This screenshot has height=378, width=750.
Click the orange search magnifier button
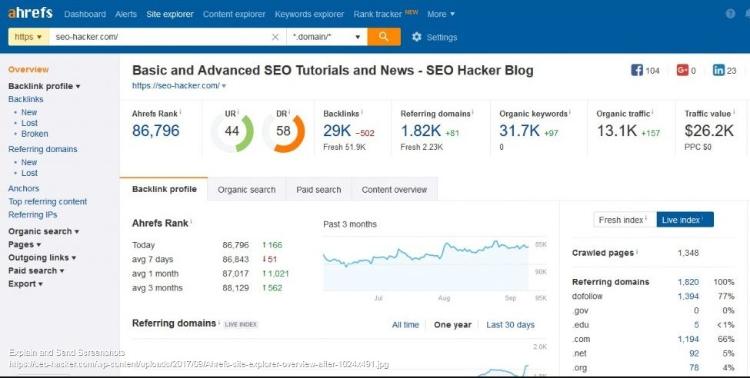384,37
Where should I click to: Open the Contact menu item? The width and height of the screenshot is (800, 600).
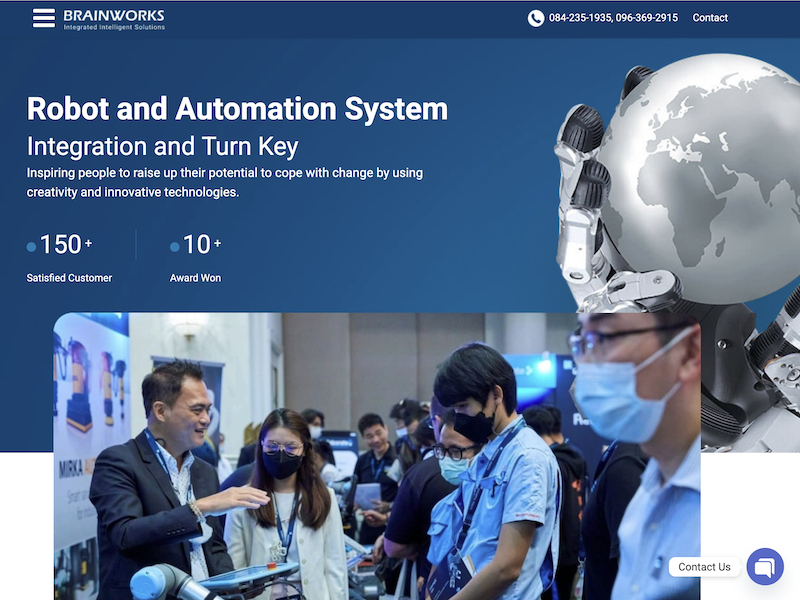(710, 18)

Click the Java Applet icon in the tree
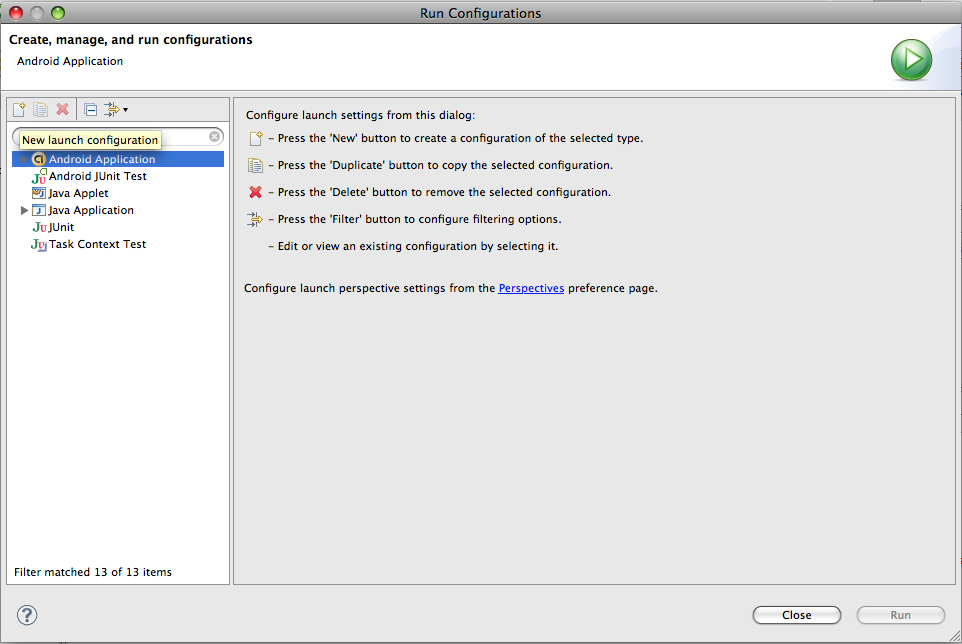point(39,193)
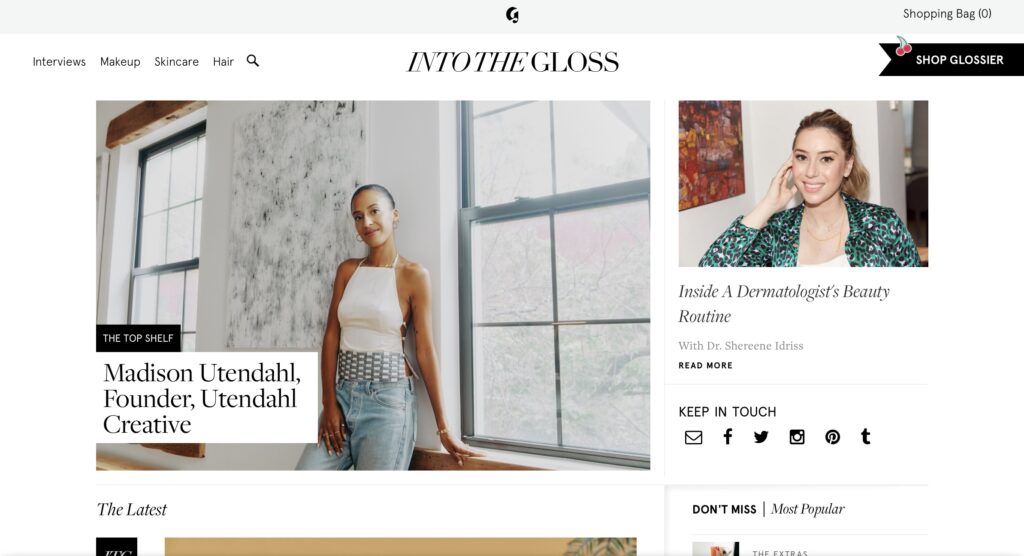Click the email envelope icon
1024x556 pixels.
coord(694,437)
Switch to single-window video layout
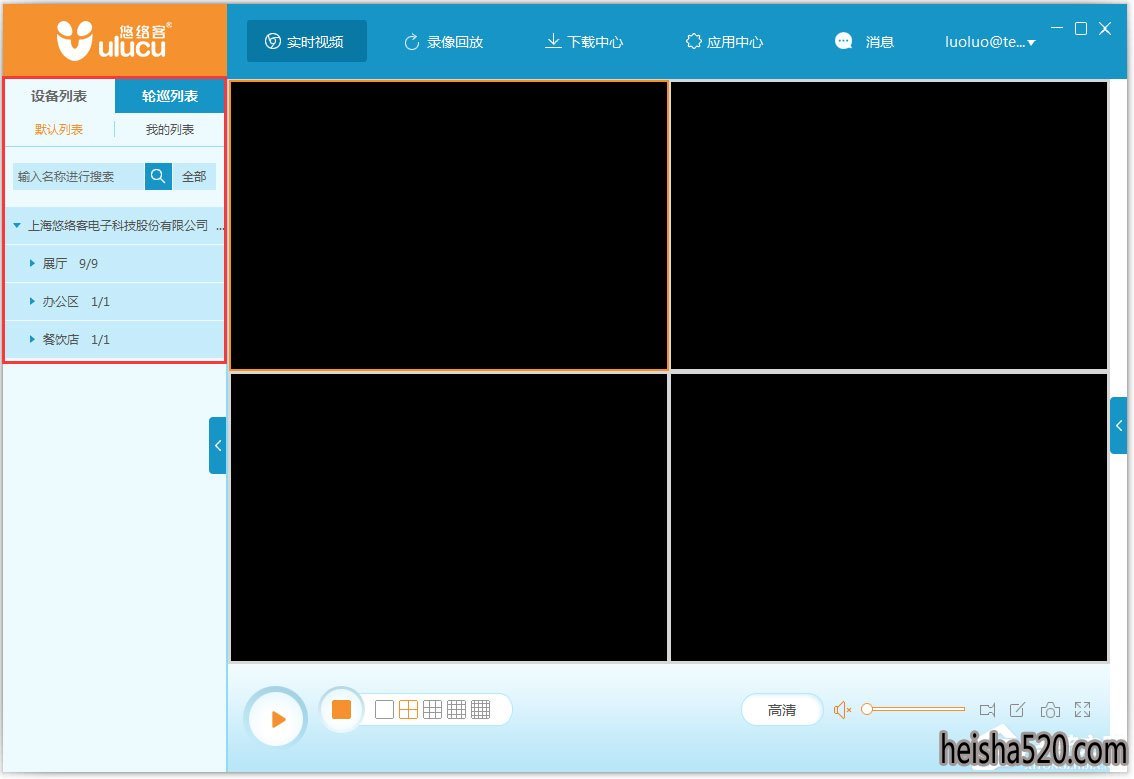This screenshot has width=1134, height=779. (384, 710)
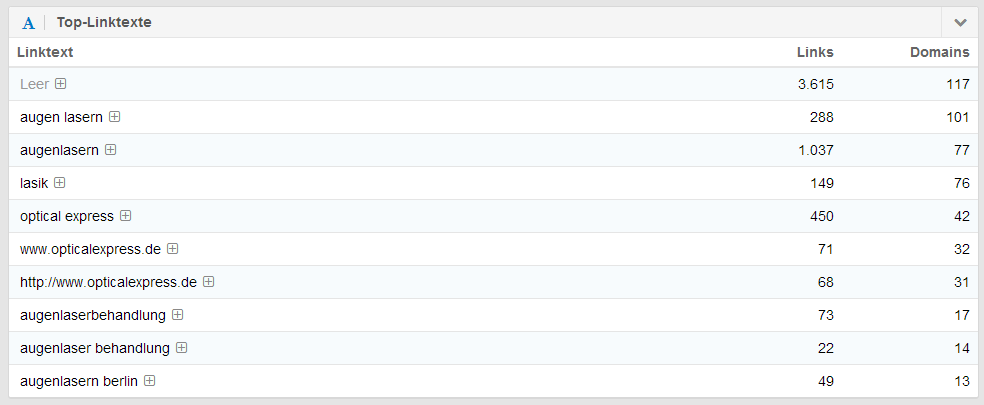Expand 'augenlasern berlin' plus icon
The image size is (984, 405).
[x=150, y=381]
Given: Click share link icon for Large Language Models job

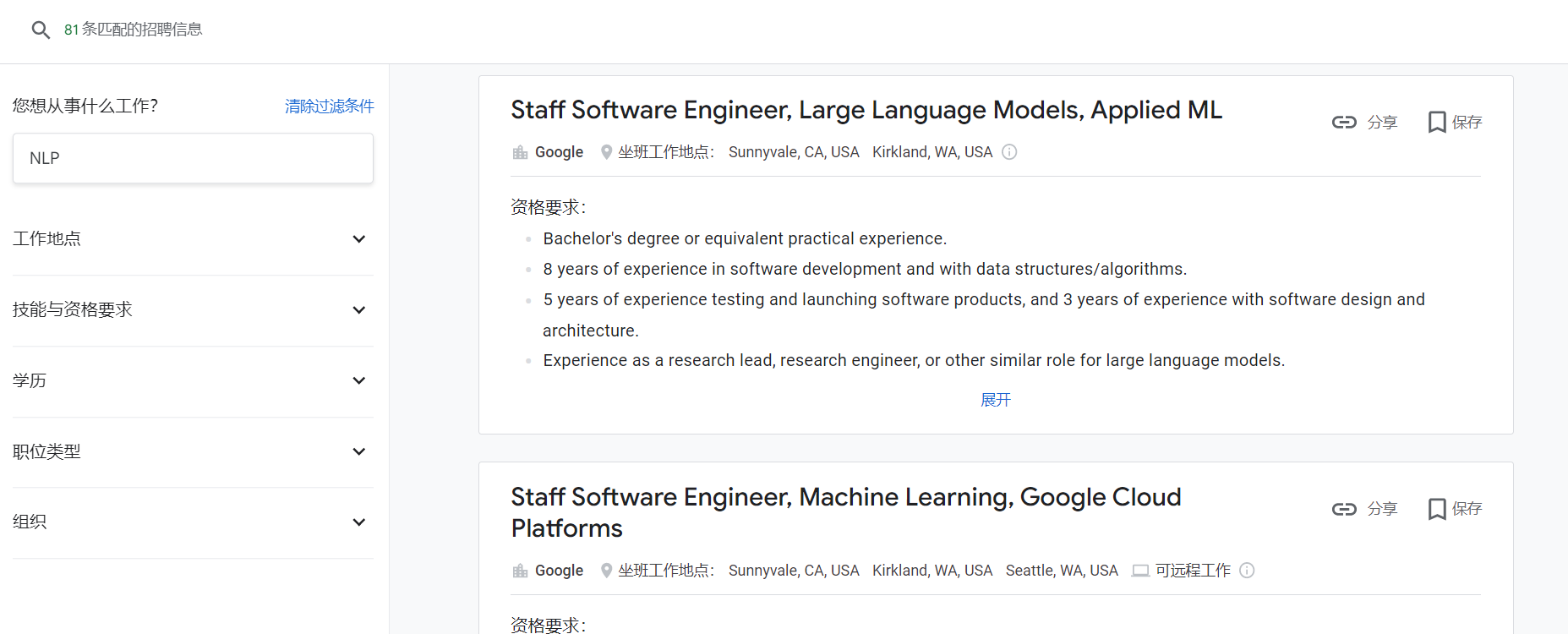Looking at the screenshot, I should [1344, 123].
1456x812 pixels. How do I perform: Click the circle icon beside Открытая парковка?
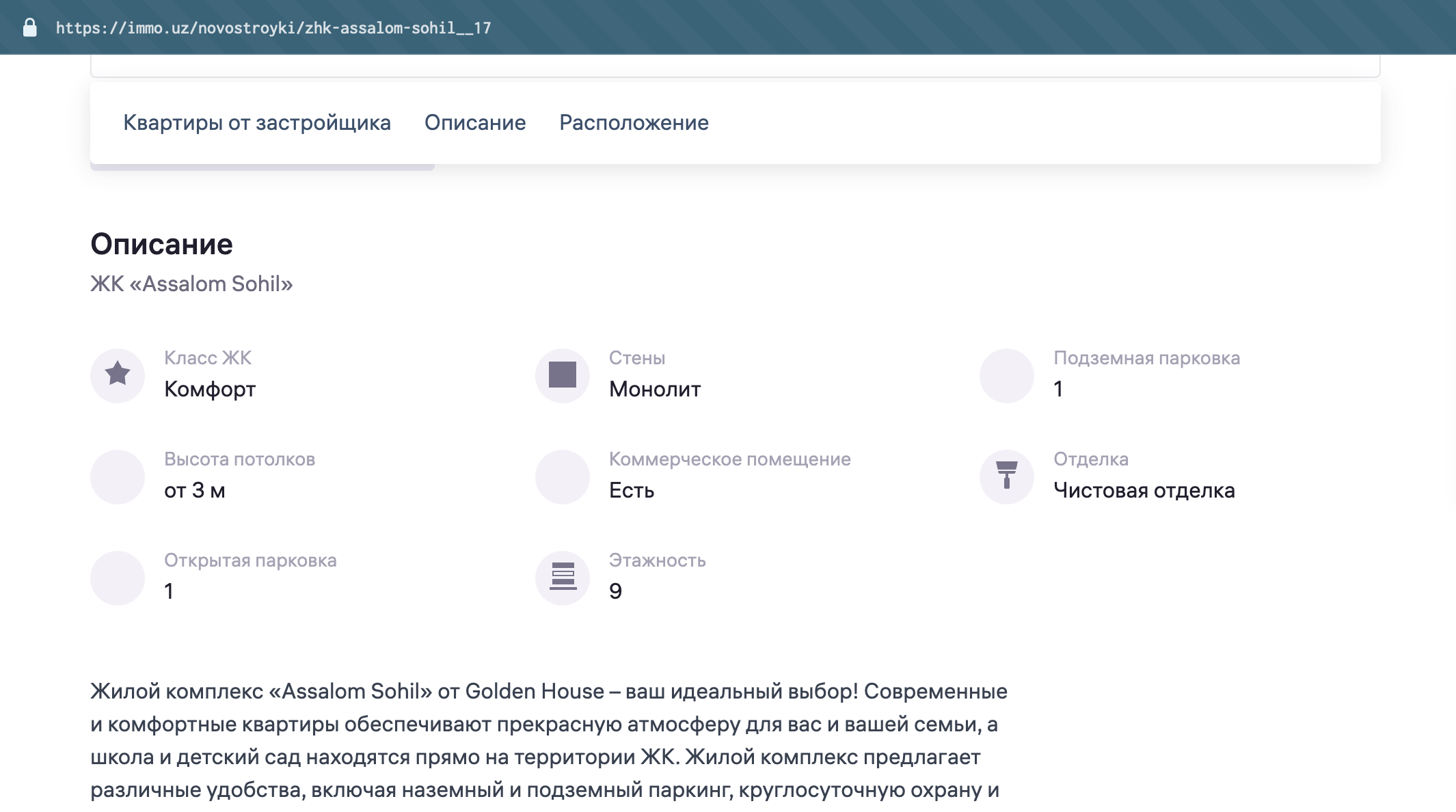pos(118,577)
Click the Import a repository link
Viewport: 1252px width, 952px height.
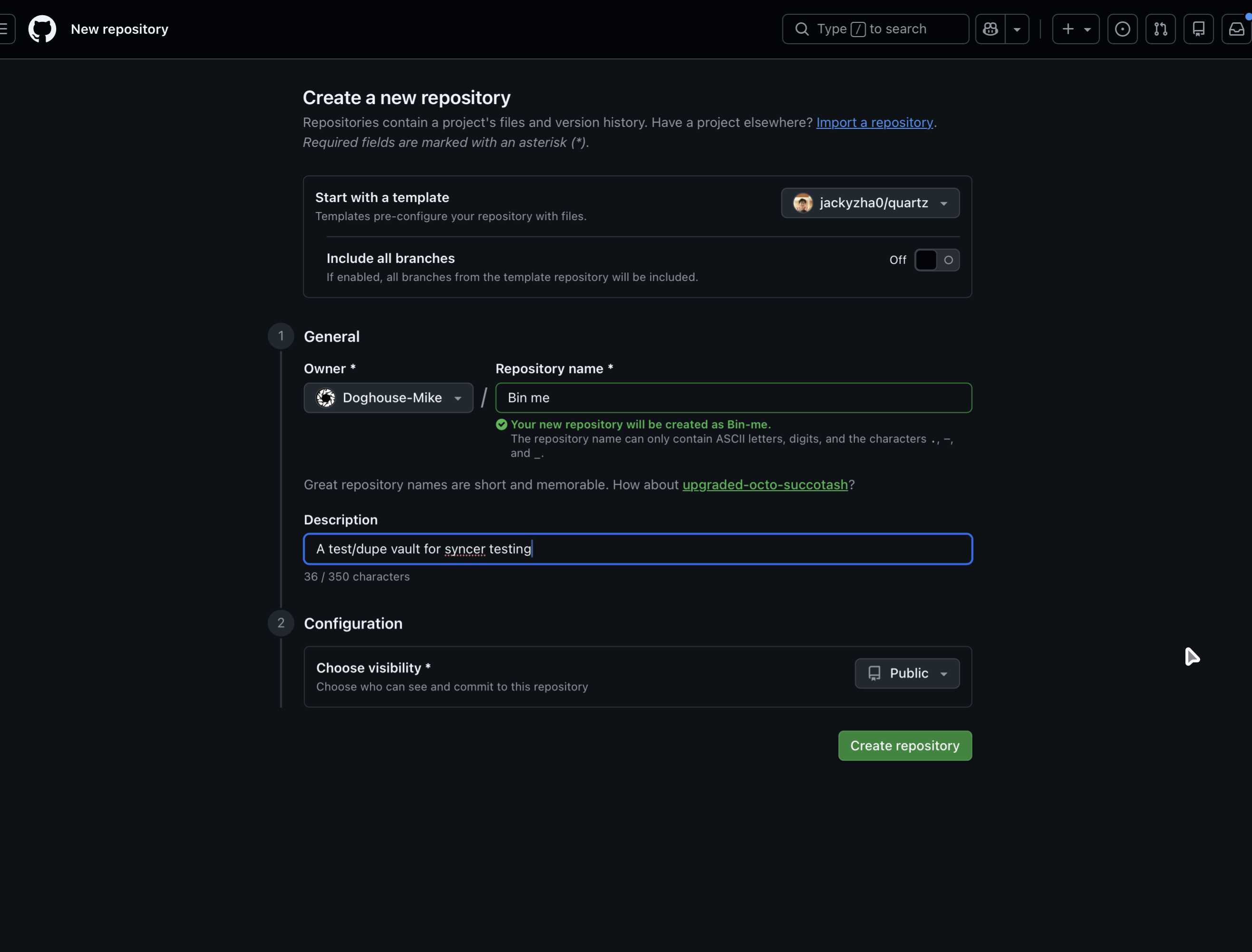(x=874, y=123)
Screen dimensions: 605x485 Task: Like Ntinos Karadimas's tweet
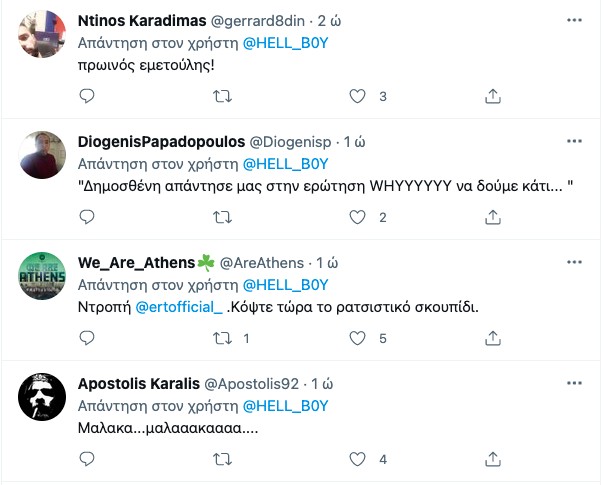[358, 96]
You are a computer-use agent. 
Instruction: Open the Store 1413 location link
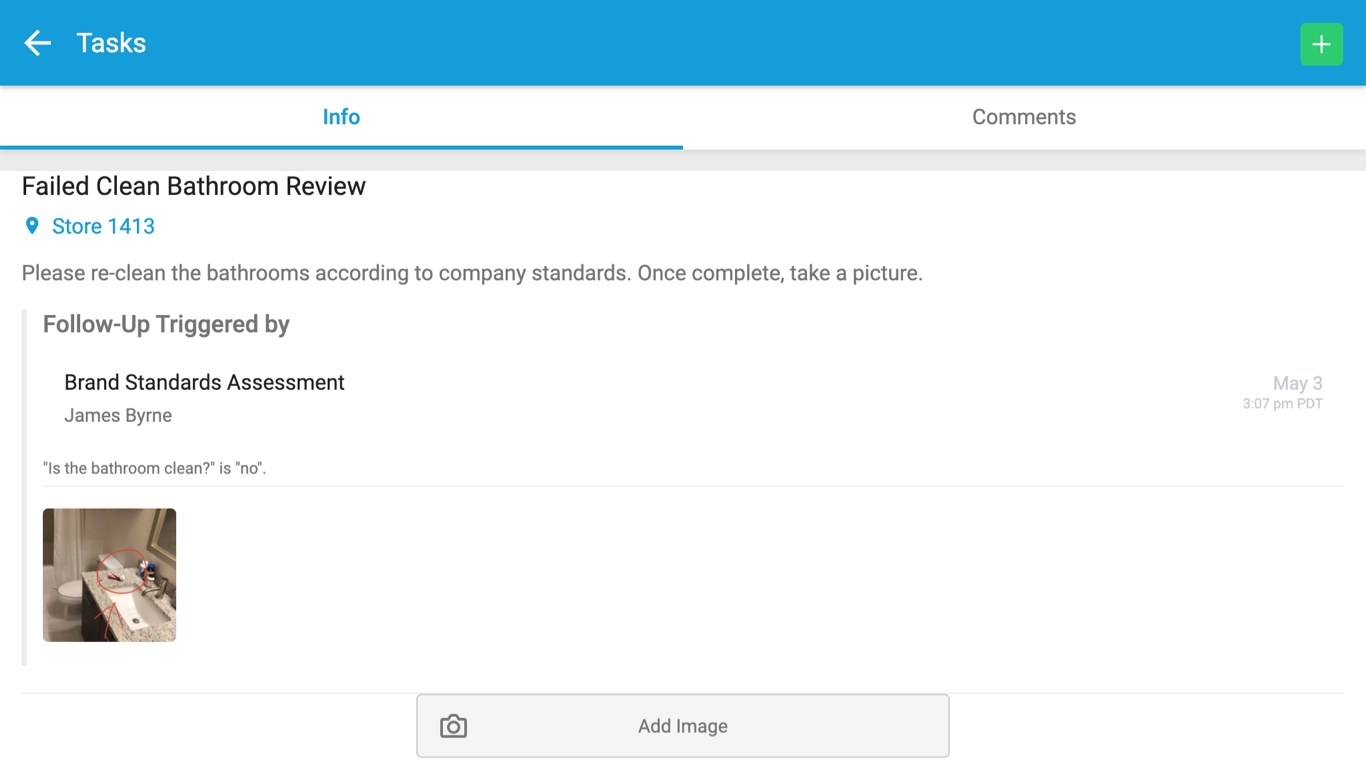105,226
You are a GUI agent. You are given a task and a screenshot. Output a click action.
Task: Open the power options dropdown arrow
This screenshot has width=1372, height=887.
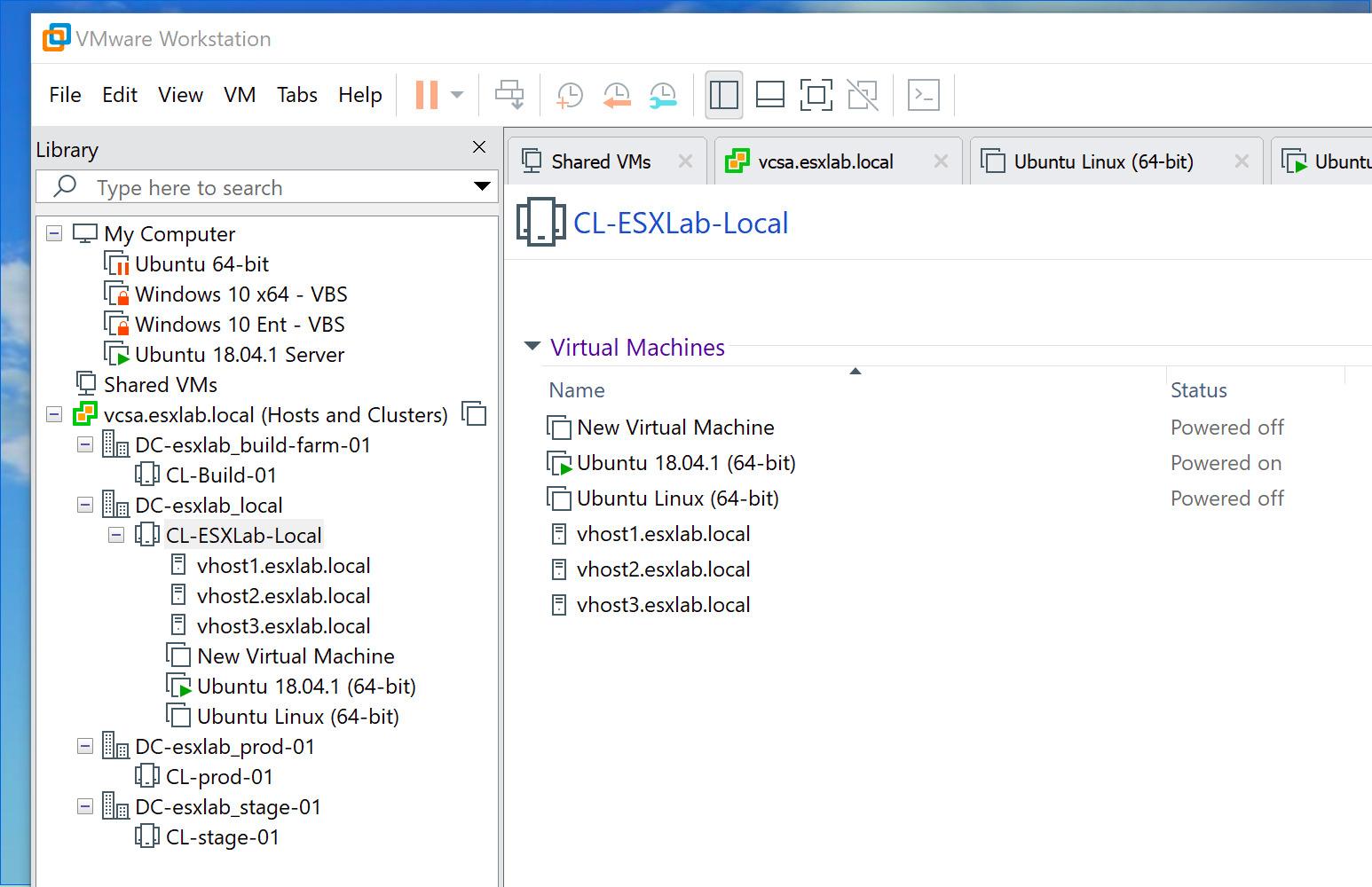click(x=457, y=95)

*WHAT IS ASKED*. Copy the rows exactly, from the line containing "You are a GUI" through the end of the rows, including both ends. Leave the pictures out of your copy.

*SOLUTION*.
You are a GUI agent. You are given a task and a screenshot. Output a click action.
Task: Open the power options dropdown arrow
This screenshot has width=1372, height=887.
click(x=457, y=95)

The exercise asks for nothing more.